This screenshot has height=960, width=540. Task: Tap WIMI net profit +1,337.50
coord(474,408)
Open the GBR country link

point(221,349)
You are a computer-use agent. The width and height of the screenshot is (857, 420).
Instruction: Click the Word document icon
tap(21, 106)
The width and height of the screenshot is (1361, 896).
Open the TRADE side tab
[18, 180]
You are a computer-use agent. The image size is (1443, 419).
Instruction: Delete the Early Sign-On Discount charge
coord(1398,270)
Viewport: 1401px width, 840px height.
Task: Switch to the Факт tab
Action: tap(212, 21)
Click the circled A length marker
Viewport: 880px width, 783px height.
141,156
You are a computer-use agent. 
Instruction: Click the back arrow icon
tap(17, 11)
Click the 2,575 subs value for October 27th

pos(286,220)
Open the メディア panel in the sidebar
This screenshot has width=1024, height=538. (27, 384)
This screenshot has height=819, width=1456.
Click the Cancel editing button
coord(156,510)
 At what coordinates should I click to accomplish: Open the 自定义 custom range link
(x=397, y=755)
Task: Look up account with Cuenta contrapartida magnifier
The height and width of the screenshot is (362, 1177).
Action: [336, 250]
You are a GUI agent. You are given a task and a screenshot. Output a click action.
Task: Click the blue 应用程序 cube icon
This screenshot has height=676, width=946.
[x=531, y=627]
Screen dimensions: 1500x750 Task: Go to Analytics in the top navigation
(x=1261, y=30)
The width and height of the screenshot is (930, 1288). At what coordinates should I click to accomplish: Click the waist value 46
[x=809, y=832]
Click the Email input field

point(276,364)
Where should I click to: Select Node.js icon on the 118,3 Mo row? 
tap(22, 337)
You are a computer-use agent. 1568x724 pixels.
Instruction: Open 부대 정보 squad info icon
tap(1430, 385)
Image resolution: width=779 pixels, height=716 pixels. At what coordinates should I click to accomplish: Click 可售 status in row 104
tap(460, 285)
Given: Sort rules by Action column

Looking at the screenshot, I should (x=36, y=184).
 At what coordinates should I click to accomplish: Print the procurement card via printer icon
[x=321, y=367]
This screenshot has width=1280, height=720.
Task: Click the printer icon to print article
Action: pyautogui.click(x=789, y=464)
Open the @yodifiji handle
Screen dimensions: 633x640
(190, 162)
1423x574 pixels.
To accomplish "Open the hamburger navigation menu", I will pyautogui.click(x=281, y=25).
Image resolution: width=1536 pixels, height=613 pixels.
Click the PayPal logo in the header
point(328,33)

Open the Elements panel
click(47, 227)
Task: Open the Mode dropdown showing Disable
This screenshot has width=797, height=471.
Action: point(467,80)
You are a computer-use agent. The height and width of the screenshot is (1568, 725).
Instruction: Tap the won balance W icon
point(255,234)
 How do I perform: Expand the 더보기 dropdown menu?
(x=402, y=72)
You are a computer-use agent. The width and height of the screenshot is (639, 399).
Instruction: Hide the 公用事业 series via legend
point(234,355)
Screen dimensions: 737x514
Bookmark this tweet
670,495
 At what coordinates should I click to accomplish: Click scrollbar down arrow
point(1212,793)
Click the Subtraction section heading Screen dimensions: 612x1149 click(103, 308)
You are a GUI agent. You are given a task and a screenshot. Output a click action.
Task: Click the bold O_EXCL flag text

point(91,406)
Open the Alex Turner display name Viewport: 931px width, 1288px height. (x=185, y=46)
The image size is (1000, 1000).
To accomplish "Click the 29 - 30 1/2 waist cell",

....

Starting at the line above that contains "1423x574 pixels.", write out each line exactly until the line that contains "Screen dimensions: 737x514" has been written, and stop there.

### Answer space
1423x574 pixels.
To accomplish "Open the hamburger navigation menu", I will pyautogui.click(x=281, y=25).
Image resolution: width=1536 pixels, height=613 pixels.
Click the PayPal logo in the header
point(328,33)

Open the Elements panel
click(47, 227)
Task: Open the Mode dropdown showing Disable
This screenshot has width=797, height=471.
Action: point(467,80)
You are a computer-use agent. The height and width of the screenshot is (1568, 725).
Instruction: Tap the won balance W icon
point(255,234)
 How do I perform: Expand the 더보기 dropdown menu?
(x=402, y=72)
You are a computer-use agent. The width and height of the screenshot is (639, 399).
Instruction: Hide the 公用事业 series via legend
point(234,355)
Screen dimensions: 737x514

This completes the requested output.